For instance, Hill's consideration on strength of association can be viewed in light of the heuristic always to walk toward the steepest observable gradient when searching for the highest peak in misty mountains. The probability that this heuristic will fail rises with the number of peaks in the mountains. If you know the direction, you might lose it randomly (e.g., because your compass breaks), or systematically because you make wrong assumptions on how to maintain the right direction when walking around hurdles such as hills or lakes (i.e., biases).

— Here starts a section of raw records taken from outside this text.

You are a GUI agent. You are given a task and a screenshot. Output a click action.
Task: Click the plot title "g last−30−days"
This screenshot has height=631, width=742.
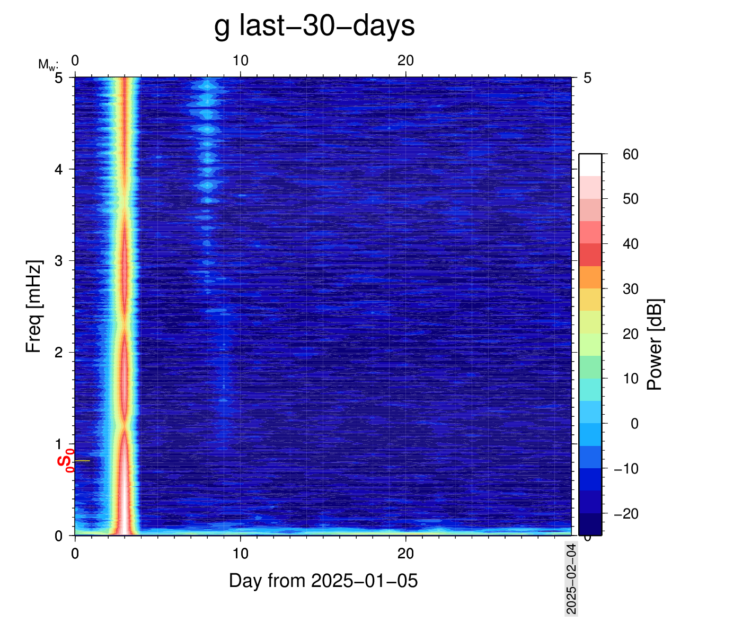coord(314,26)
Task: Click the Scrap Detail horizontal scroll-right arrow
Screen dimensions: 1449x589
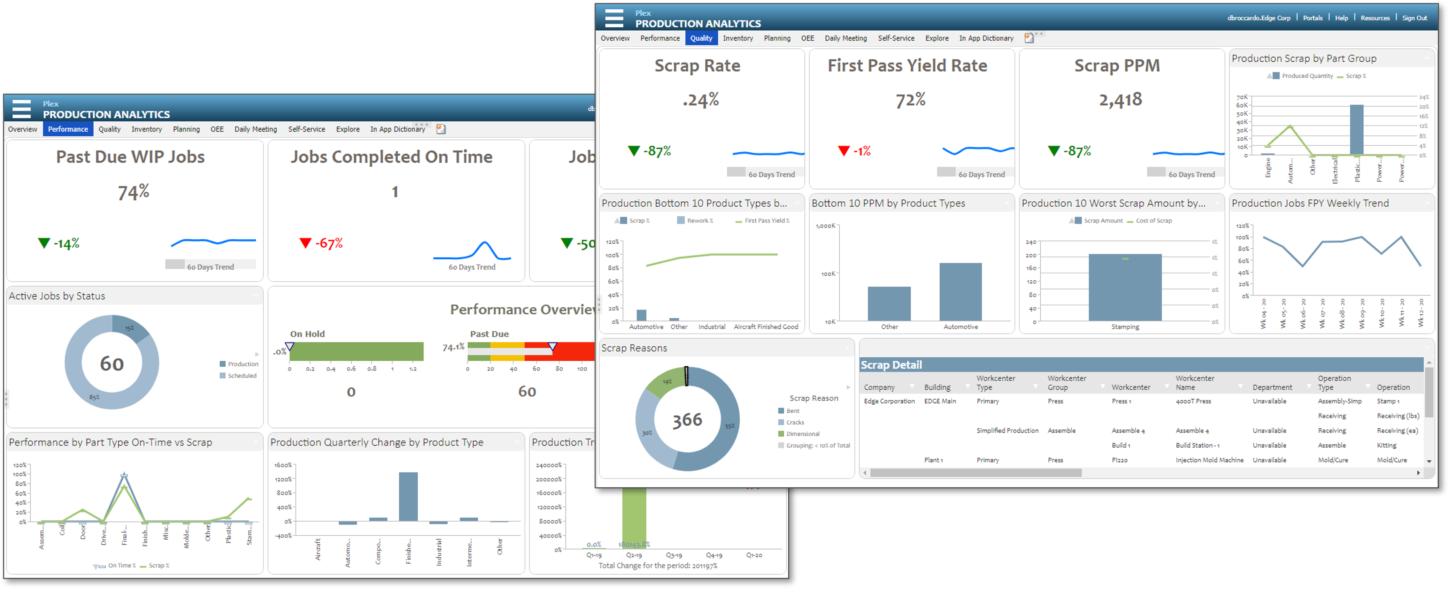Action: point(1418,473)
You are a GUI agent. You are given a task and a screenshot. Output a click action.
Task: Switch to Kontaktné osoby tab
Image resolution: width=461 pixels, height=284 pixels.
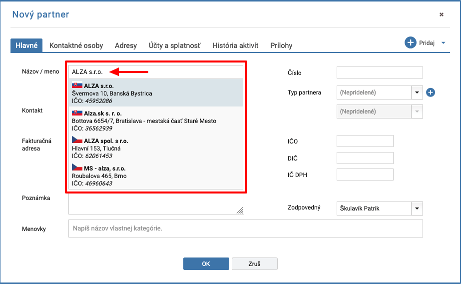click(x=76, y=46)
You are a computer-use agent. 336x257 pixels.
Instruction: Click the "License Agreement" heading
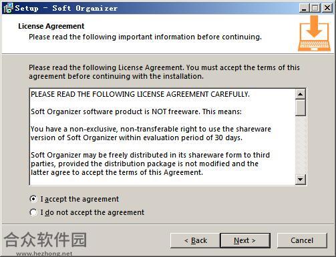[51, 26]
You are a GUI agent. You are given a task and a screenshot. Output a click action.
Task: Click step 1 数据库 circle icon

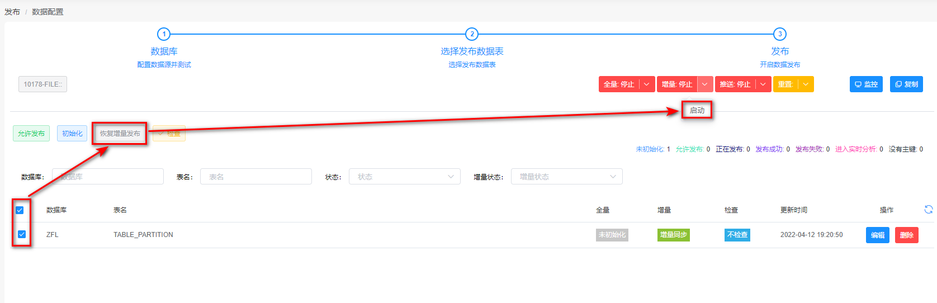coord(164,34)

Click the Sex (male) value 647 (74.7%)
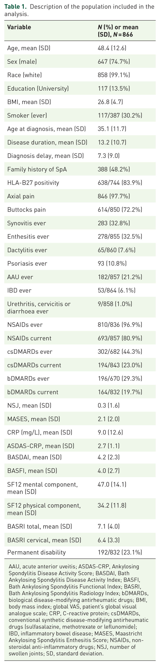[x=114, y=61]
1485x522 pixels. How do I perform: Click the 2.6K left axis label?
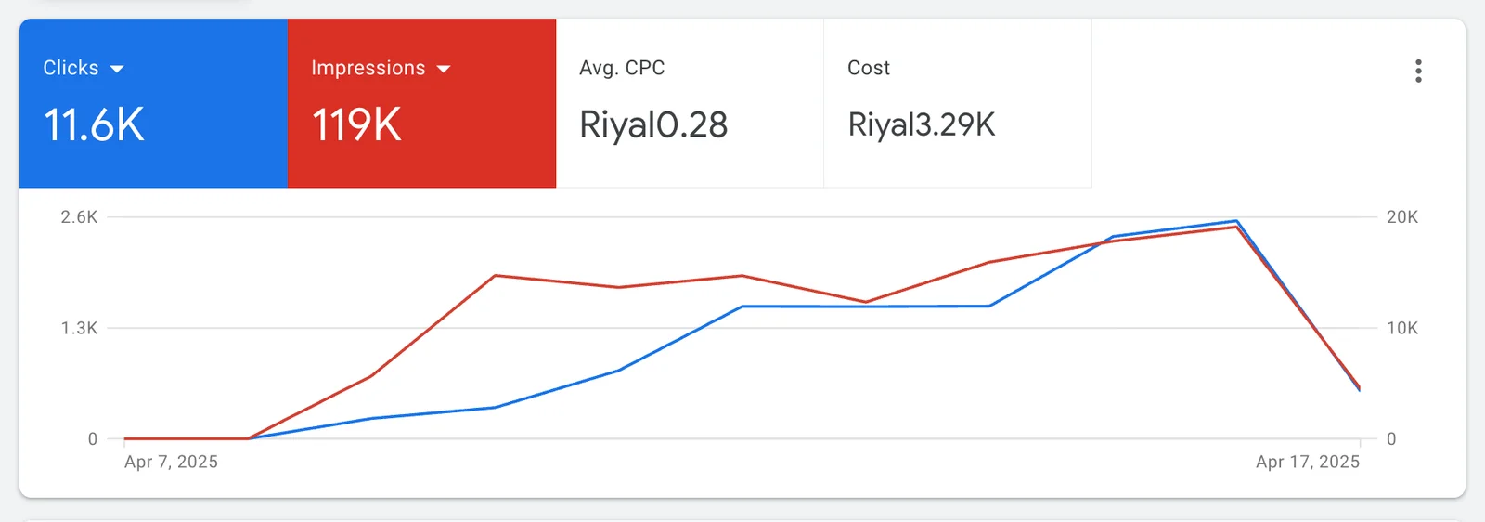(x=79, y=217)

Phillips and Goodman distinguish between counterfactuals on the one hand and hypotheticals and ex ante hypotheses on the other. This distinction appears artificial to me. Suppose one asks: "If the data were free of all biases (applying a particular bias model), how would the data be expected to change?" This constitutes a counterfactual difference between the (presumably) true condition of certain biases of certain magnitudes being present versus the counterfactual condition of no biases. Thus, the biases have caused a change in the data – as compared to the dataset that would emerge from a causal system free of biases (besides the unlikely possibility that the biases cancel out exactly). Counterfactuals are always hypothetical.

Phillips and Goodman provide several other relevant arguments that are not directly related to my paper. I share most of their viewpoints including those on common malpractices in data analysis, reporting of results and funding. Scientific success (in terms of impact factors, funding etc.) appears more likely if sharp conclusions such as "We have demonstrated a previously unknown effect..." are drawn rather than more careful ones, such as "Given the data and a defendable model for biases the probability of a causal effect of a magnitude of greater than c is X...". As long as this undesirable state of affairs remains the case, better practices are likely to remain in Phillips and Goodman's words an "esoteric sideline" of research.

Conclusion

Counterfactuals define the direction in which one has to go to derive sound strategies to separate causal from non-causal associations. Hill's considerations are not common sense and do not lead us to common sense; they are merely heuristics with which epidemiological researchers may or may not find the right way to causal decisions with minimal error probabilities. These heuristics easily fail in complicated and poorly understood environments (causal systems), but counterfactual causality tells us which questions to pose when deciding whether to apply them or not.